The fish felt good. Ponderous. Weighty. It did that thing that better pike often do, only really pulling back hard when I applied a bit of wellie. The swim was horribly muddy and snaggy though, and with 30lb braid I was inclined not to mess about at all and bullied it in quite quickly.
Not a super long fish, but my goodness did she have some weight round the middle. She really thrashed on the bank and I was grateful to only have one hook to deal with. Just for curiosity I weighed her. 17 and 3/4 pounds was a great fish! Totally knackered and caked in mud, I returned home happy.
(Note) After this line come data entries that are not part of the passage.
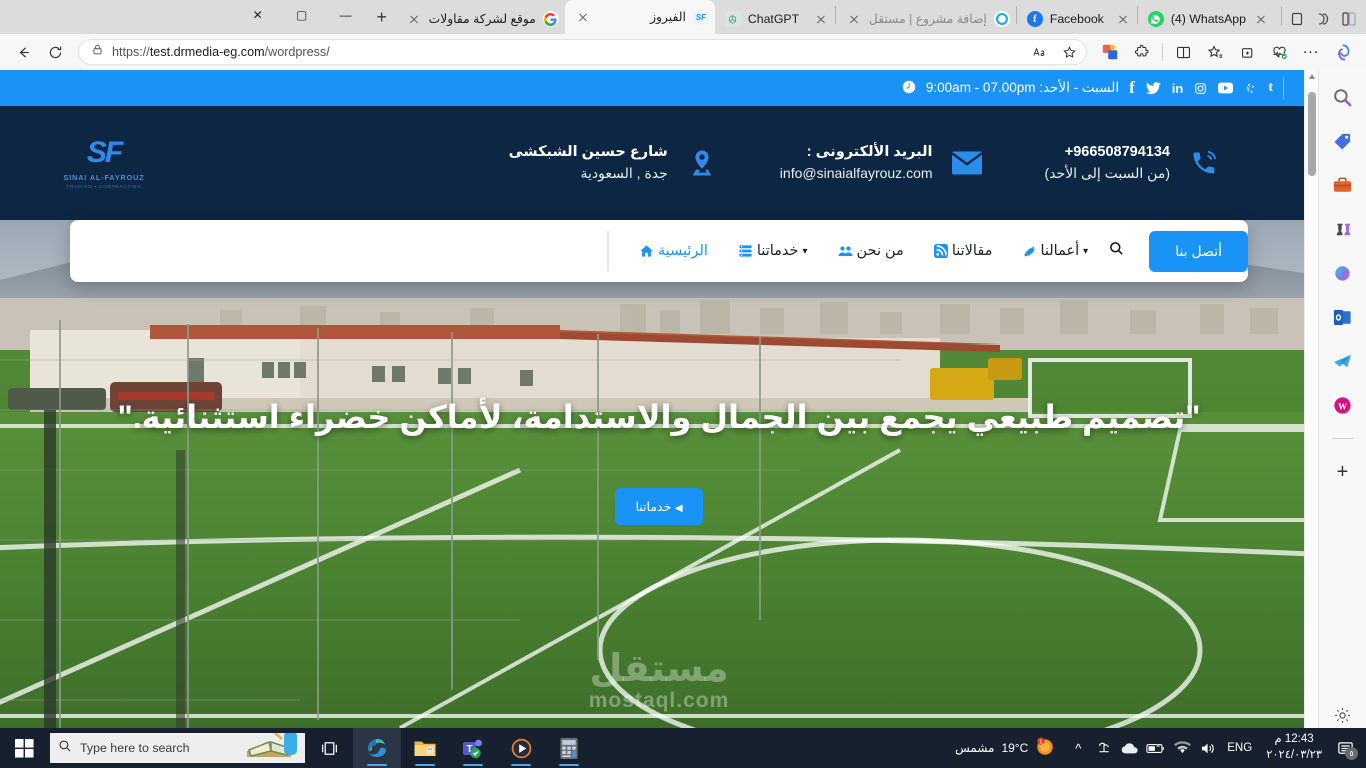 Image resolution: width=1366 pixels, height=768 pixels. I want to click on maximize-button: ▢, so click(302, 15). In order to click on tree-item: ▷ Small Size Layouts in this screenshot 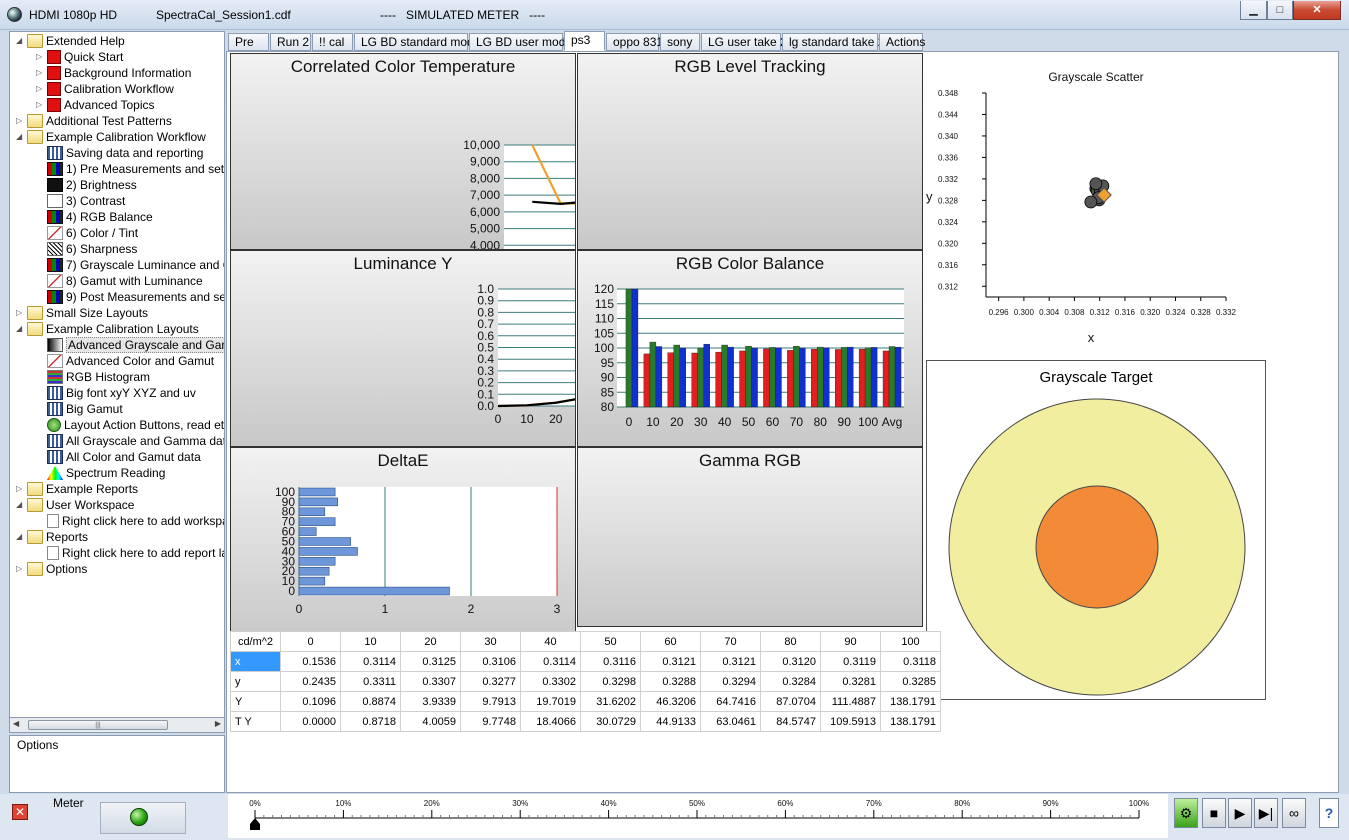, I will do `click(82, 313)`.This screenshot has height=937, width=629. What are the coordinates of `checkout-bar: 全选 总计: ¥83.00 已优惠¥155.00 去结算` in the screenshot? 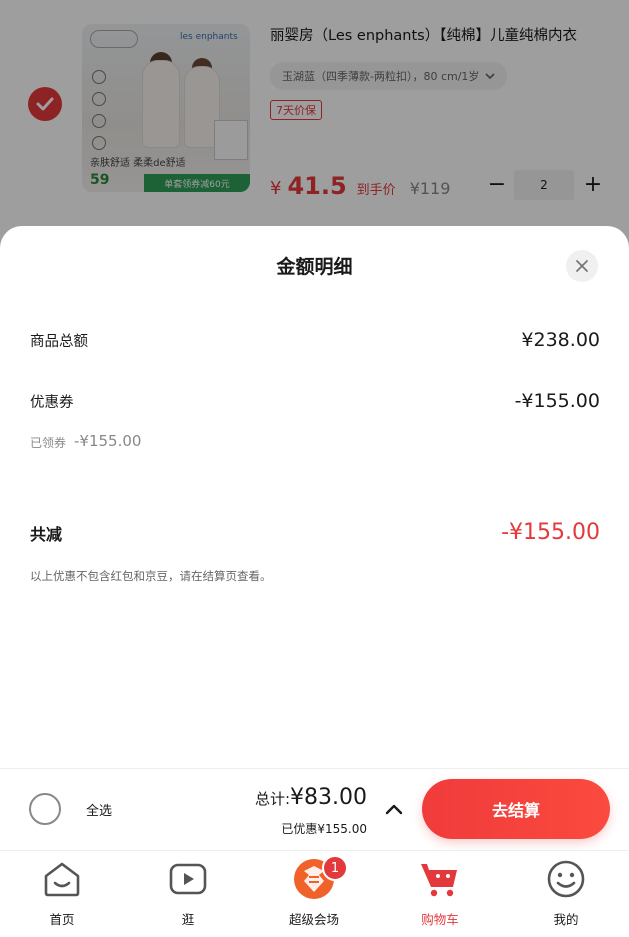 It's located at (314, 809).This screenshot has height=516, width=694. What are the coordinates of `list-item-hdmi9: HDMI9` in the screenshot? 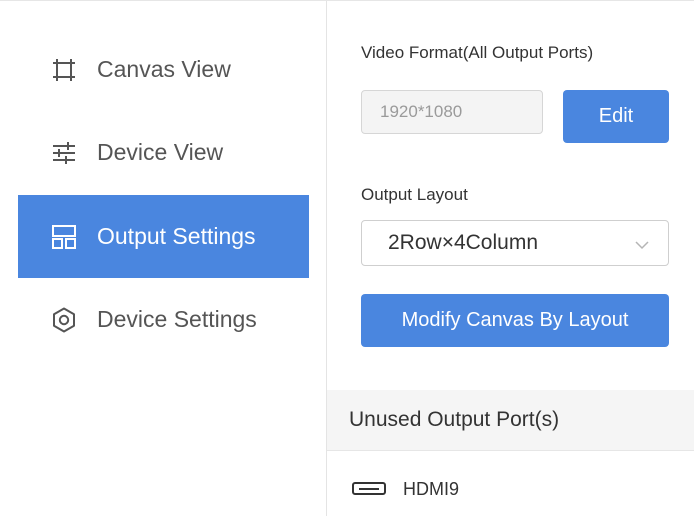 It's located at (405, 489).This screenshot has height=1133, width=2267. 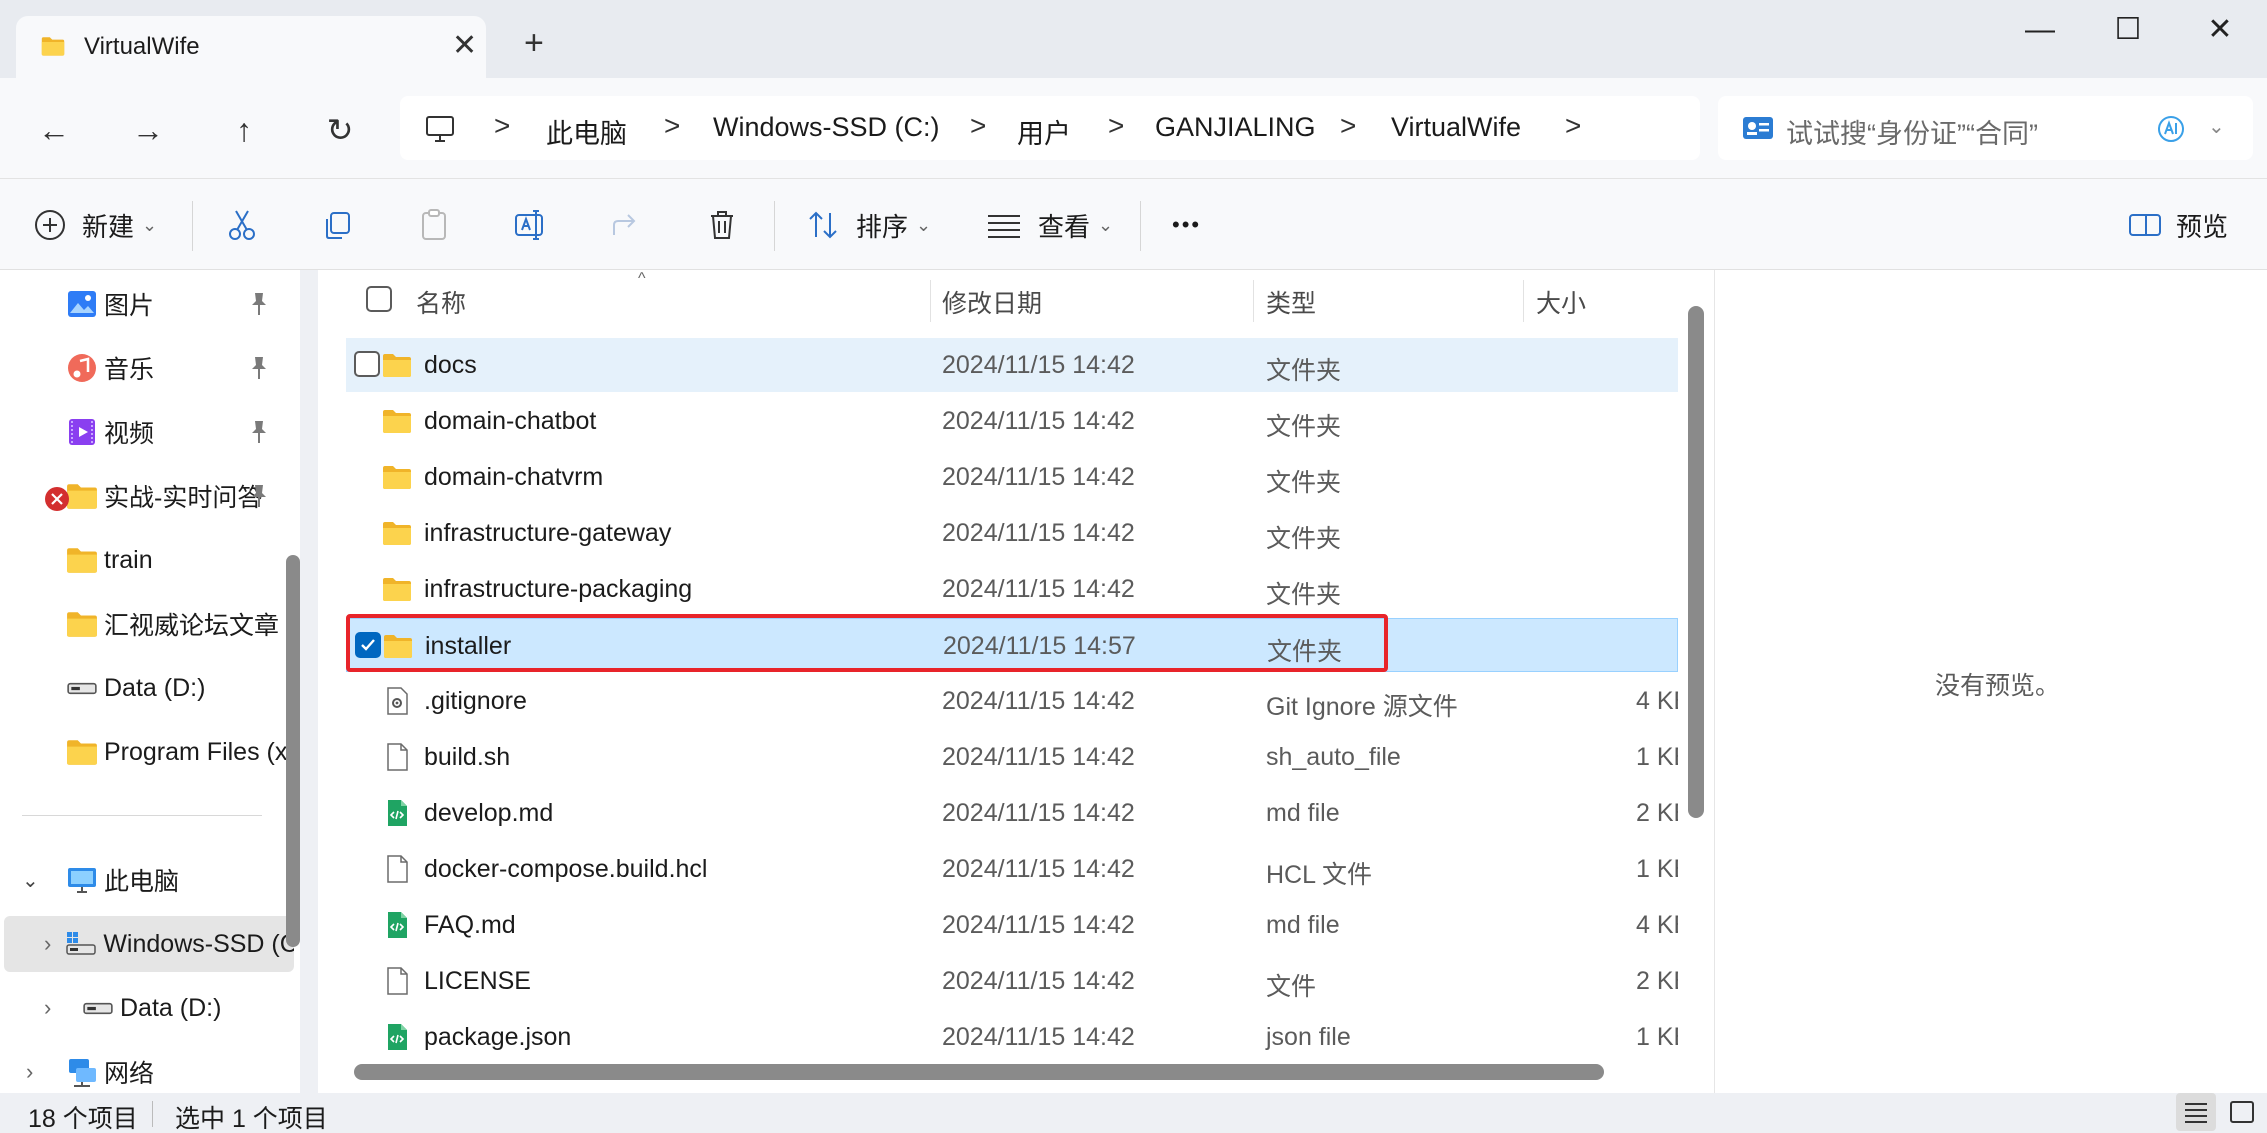 What do you see at coordinates (464, 46) in the screenshot?
I see `close-tab-icon: ✕` at bounding box center [464, 46].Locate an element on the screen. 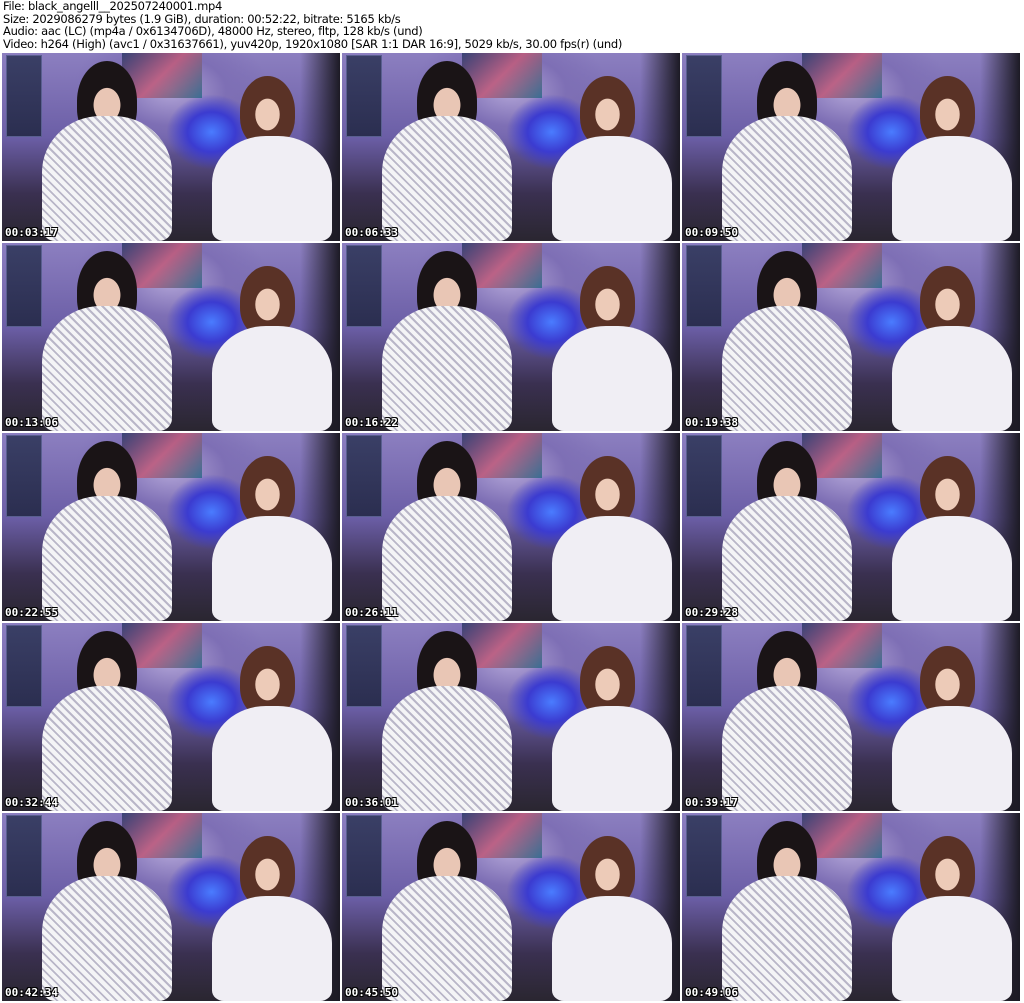 The image size is (1024, 1003). video-thumbnail: 00:09:50 is located at coordinates (851, 147).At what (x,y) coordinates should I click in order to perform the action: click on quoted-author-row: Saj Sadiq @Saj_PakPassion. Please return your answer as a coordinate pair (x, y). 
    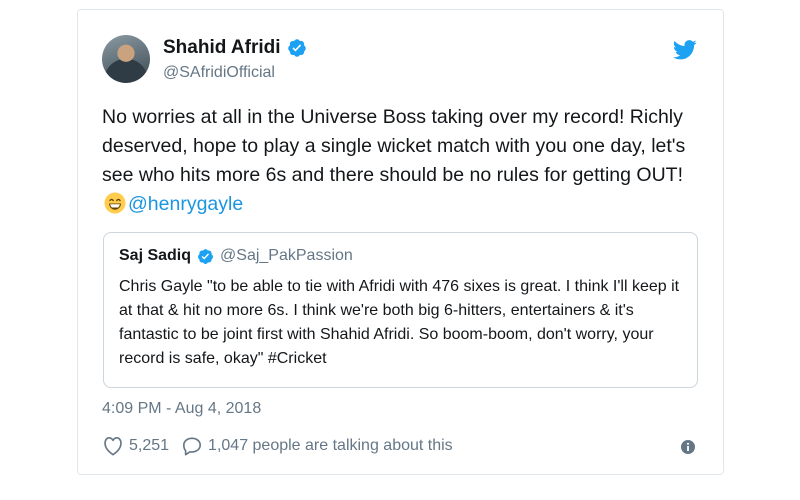
    Looking at the image, I should click on (236, 256).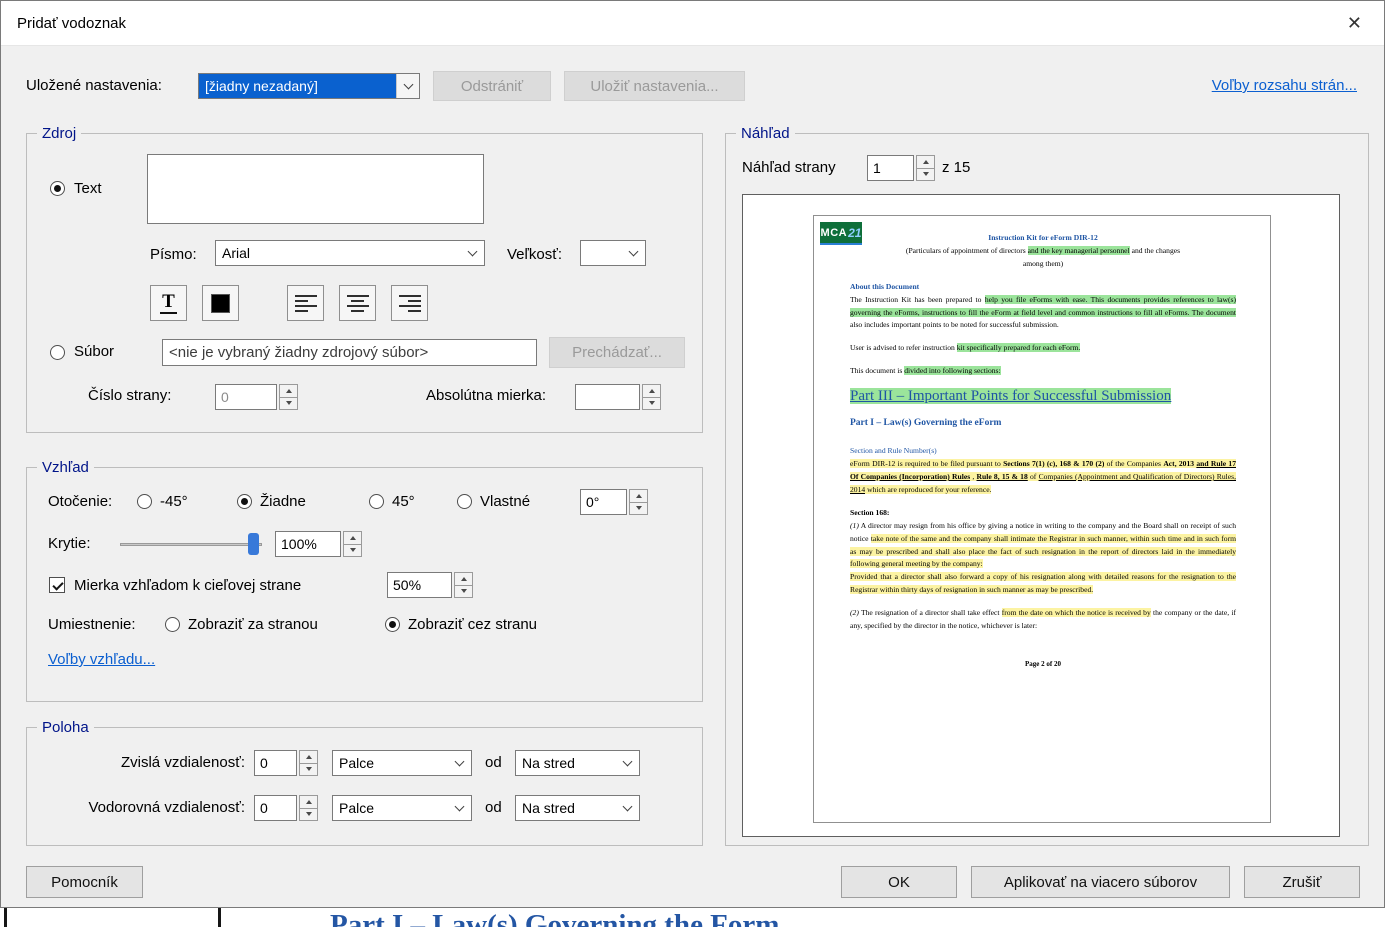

The hot bath felt like heaven, although I was so filthy the water looked like it had come straight from the river.
It’s a bit of a cliche, but I guess it all goes to show that “one bite is all it takes”. That is the glory of fishing I suppose. It can all change in seconds. I went to meet with Scott West today and Bruno Vincent today with my confidence restored, to do a little filming in the hope of catching pike and demonstrating some safe catch and release techniques… but that’s another story.
My next stop is the London Fly Fair this weekend, for which I’ve been frantically preparing today. Hope to see a few of you there, but wherever your next fishing trip takes you just remember to hang in there, because even if you’re not quite feeling it, fortune can all change in a few seconds!